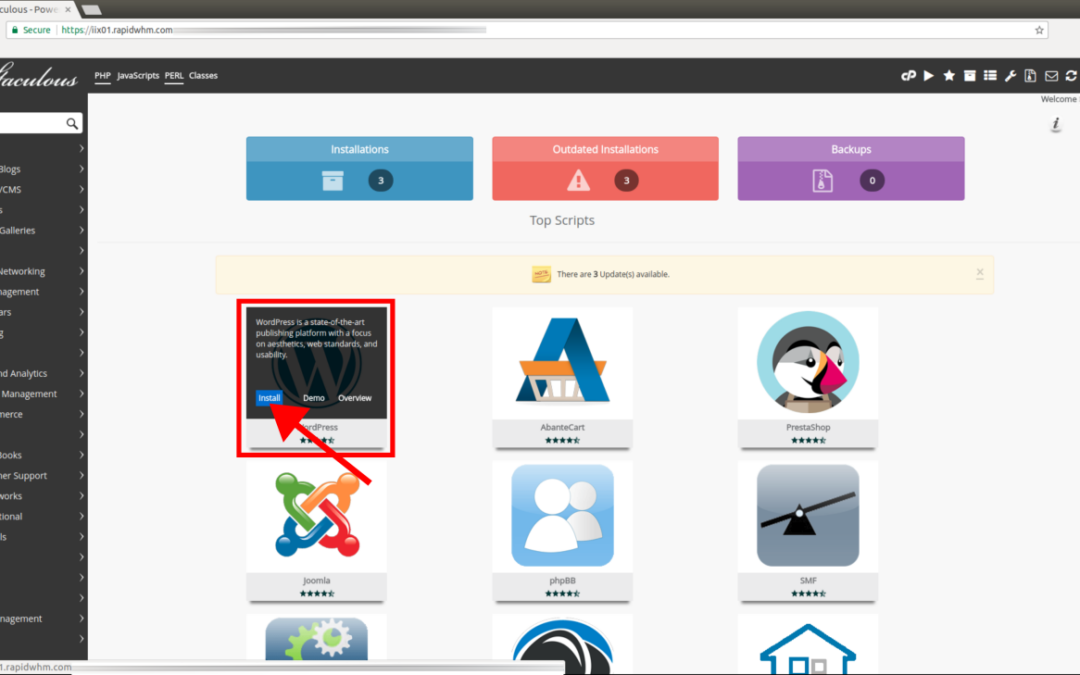
Task: Expand the Galleries category in the sidebar
Action: point(40,230)
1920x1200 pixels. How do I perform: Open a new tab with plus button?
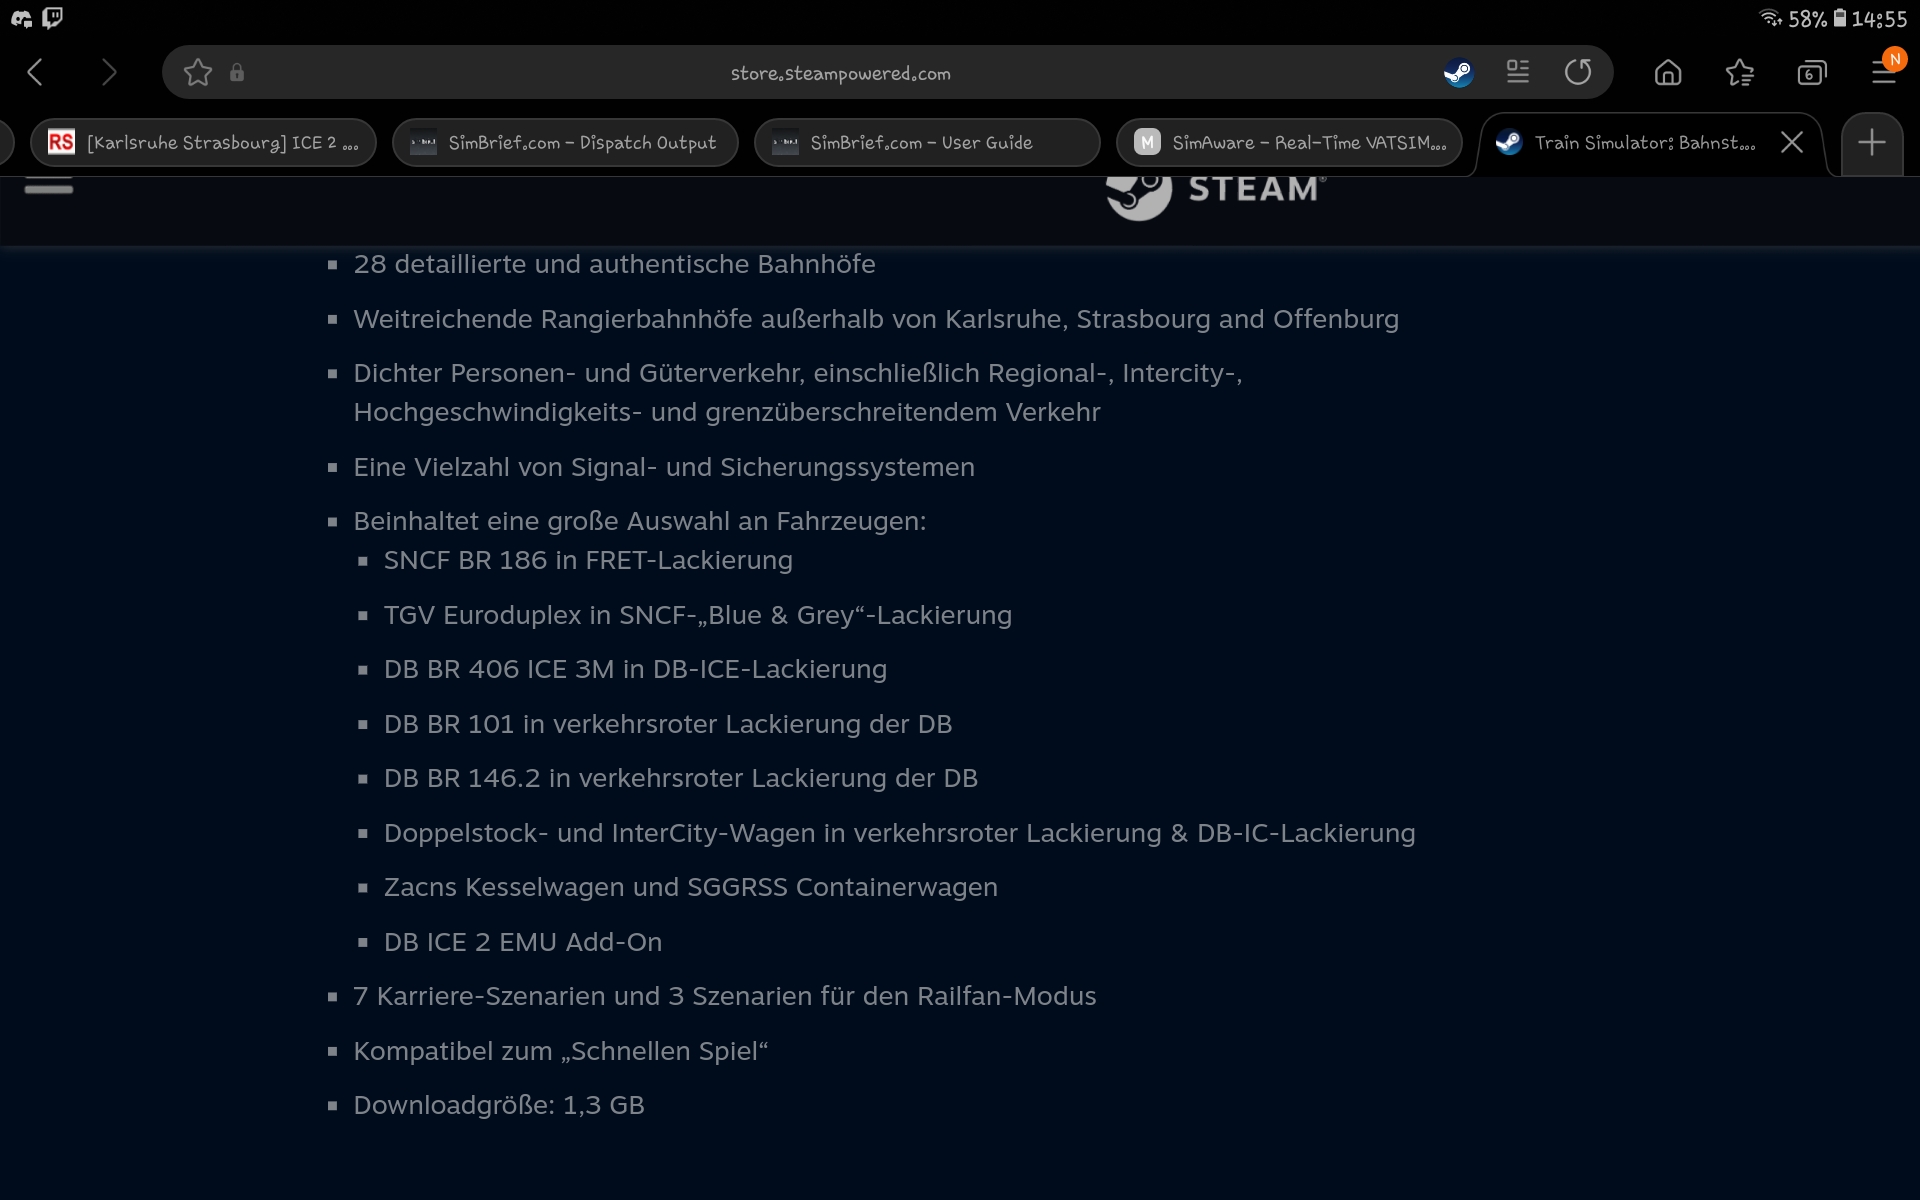pyautogui.click(x=1871, y=143)
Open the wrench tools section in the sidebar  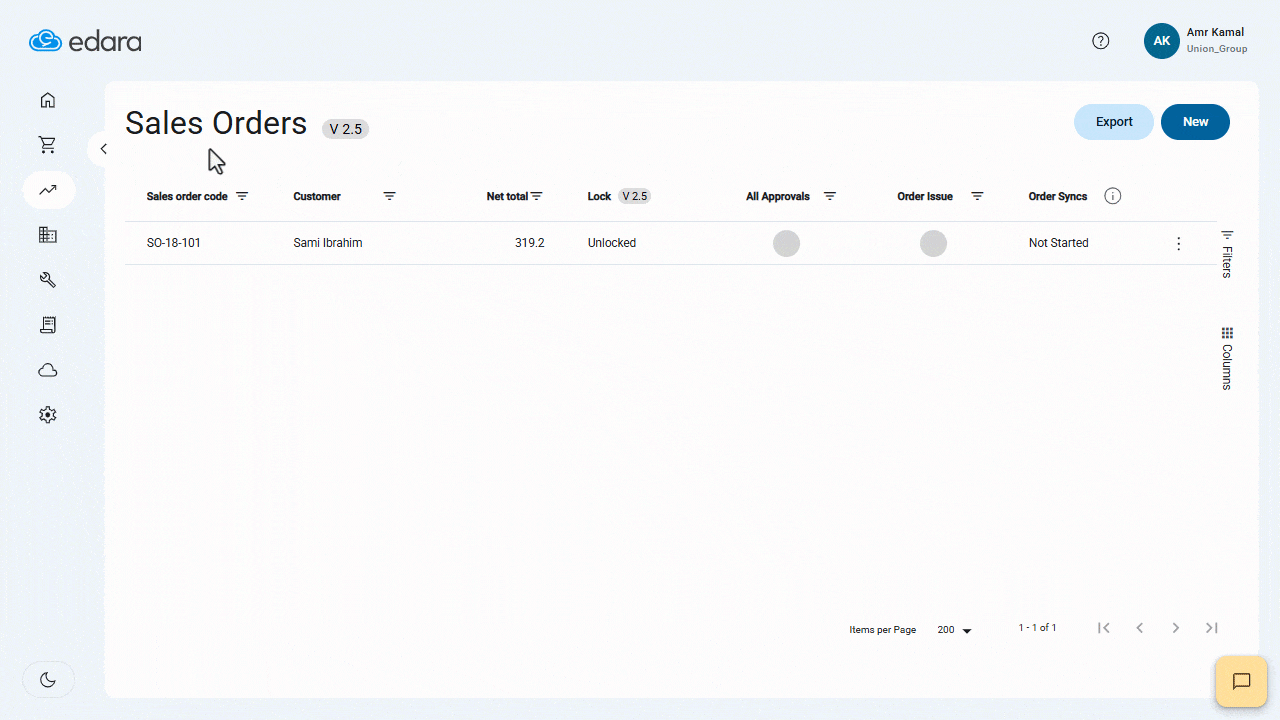click(47, 279)
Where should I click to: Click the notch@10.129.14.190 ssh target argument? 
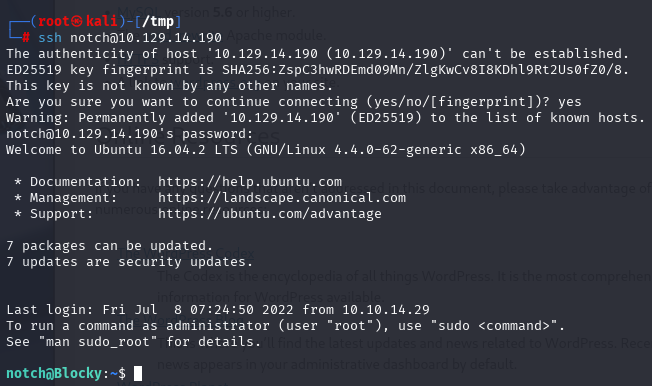146,38
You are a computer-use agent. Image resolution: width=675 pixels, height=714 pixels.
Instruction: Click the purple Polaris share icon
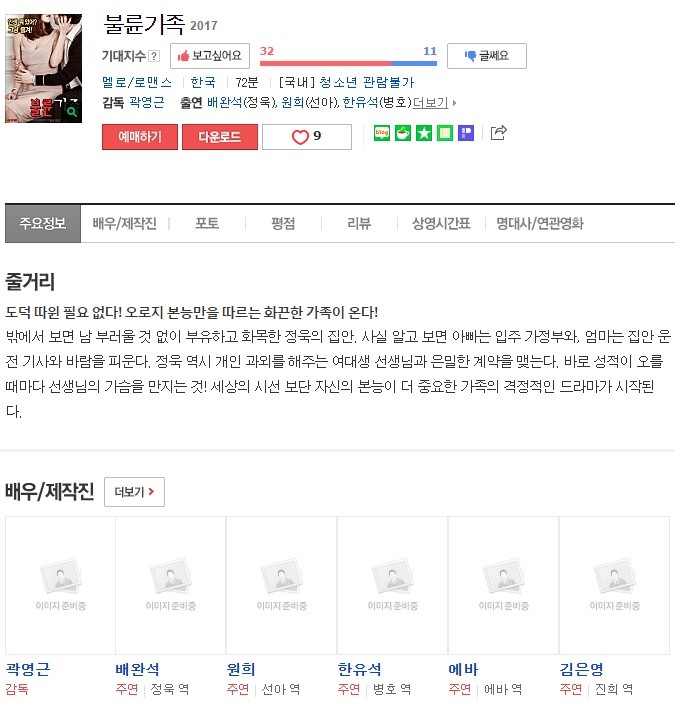(x=465, y=133)
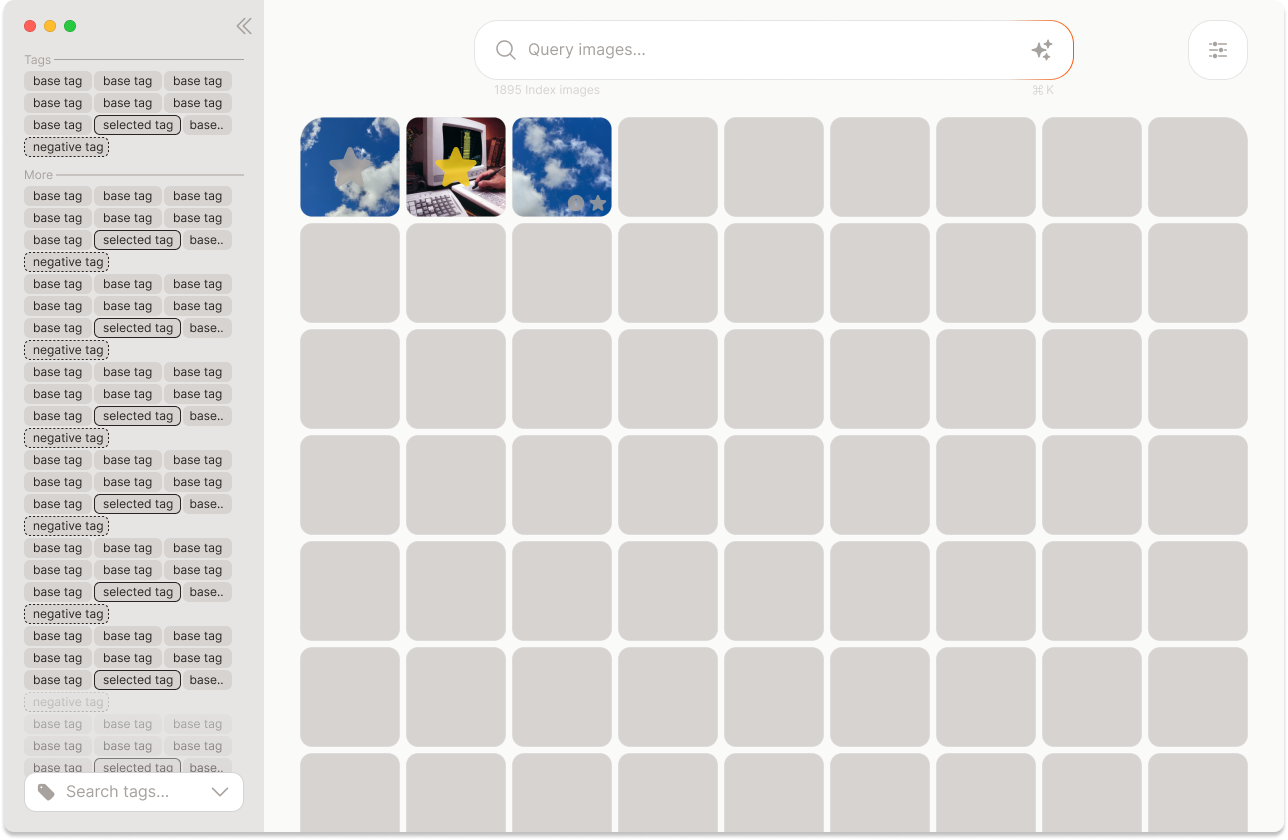The width and height of the screenshot is (1288, 840).
Task: Click the yellow star on the computer image
Action: (456, 166)
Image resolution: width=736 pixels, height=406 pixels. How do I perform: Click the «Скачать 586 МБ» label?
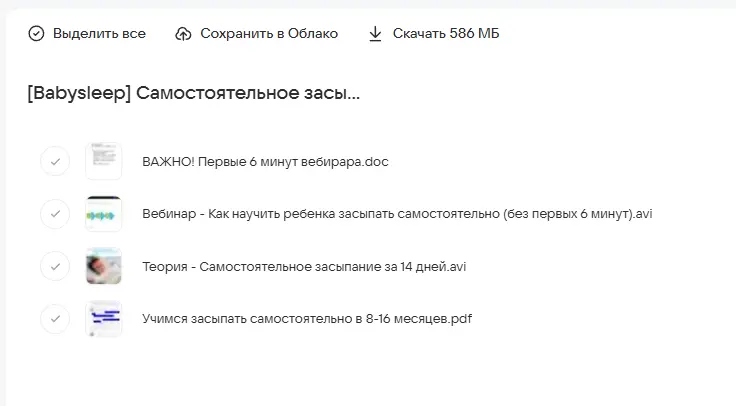point(446,34)
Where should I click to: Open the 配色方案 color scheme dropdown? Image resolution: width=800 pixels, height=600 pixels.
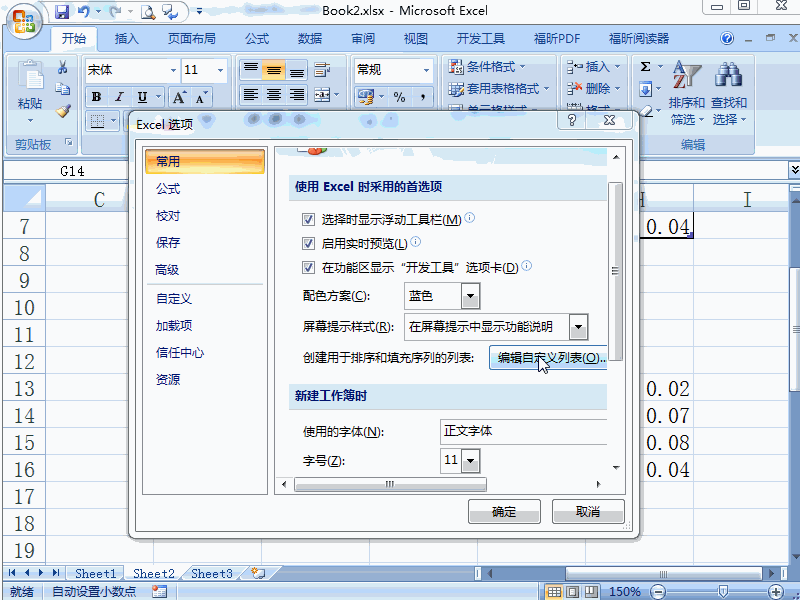click(470, 296)
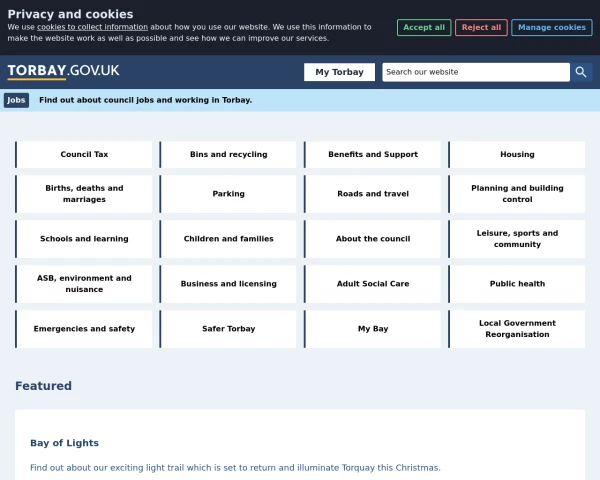Image resolution: width=600 pixels, height=480 pixels.
Task: Accept all cookies
Action: pyautogui.click(x=424, y=27)
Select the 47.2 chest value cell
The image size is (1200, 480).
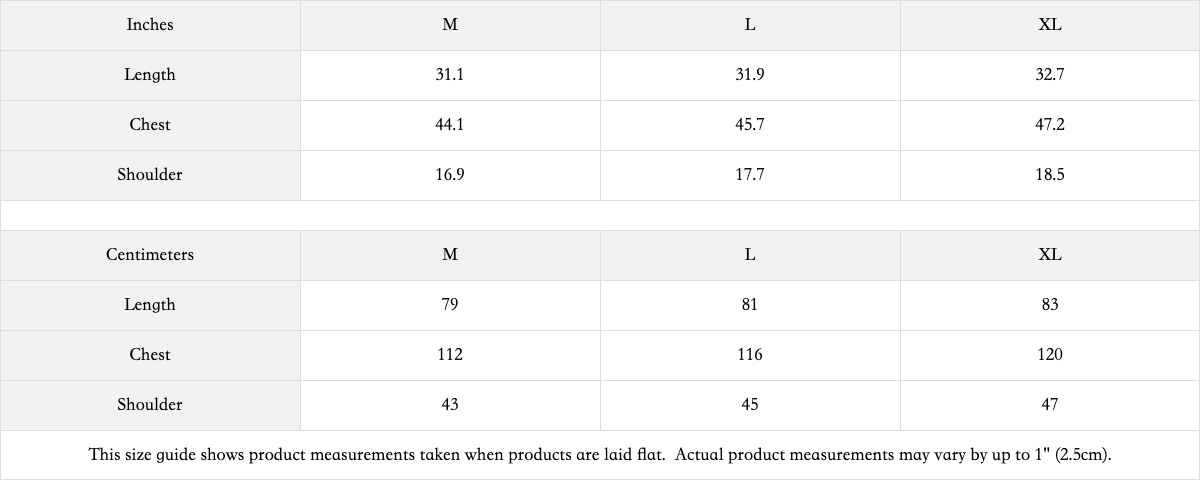tap(1050, 125)
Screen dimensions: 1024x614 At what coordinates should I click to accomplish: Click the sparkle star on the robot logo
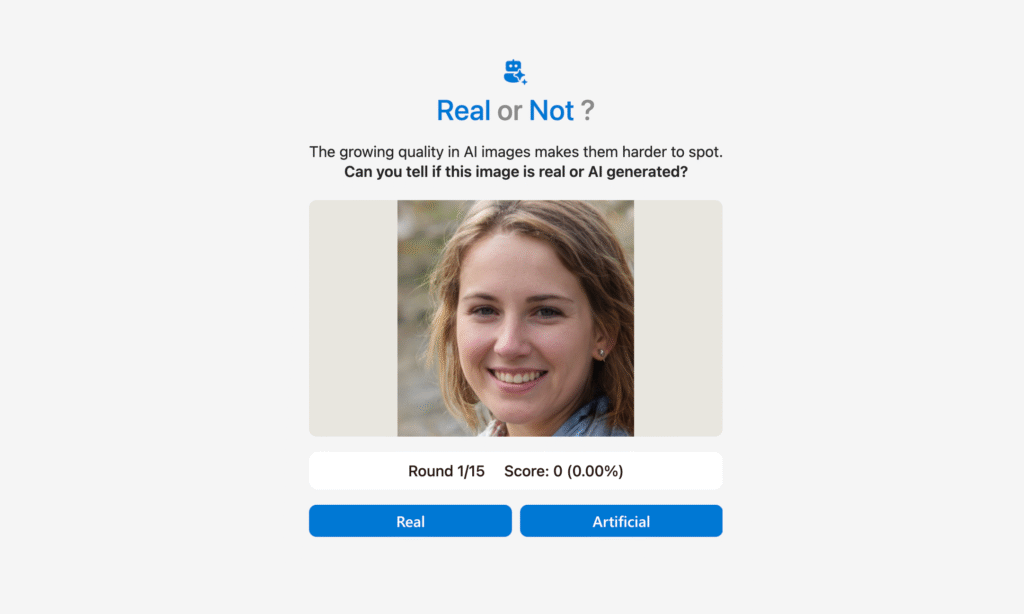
□ □ □ □ □
* _What is being asked_:
Rewrite the records starting at the line that contains "Where should I click to: Open" and continuing through the end, replacing "robot logo" with "robot icon" and keeping everything else the same. Omit the pictures from your answer.

* _Answer for the task_:
Where should I click to: Open the 配色方案 color scheme dropdown? Image resolution: width=800 pixels, height=600 pixels.
click(470, 296)
Image resolution: width=600 pixels, height=480 pixels.
Task: Accept all cookies
Action: pyautogui.click(x=424, y=27)
Select the 47.2 chest value cell
The image size is (1200, 480).
tap(1050, 125)
Screen dimensions: 1024x614 At what coordinates should I click to accomplish: Click the sparkle star on the robot icon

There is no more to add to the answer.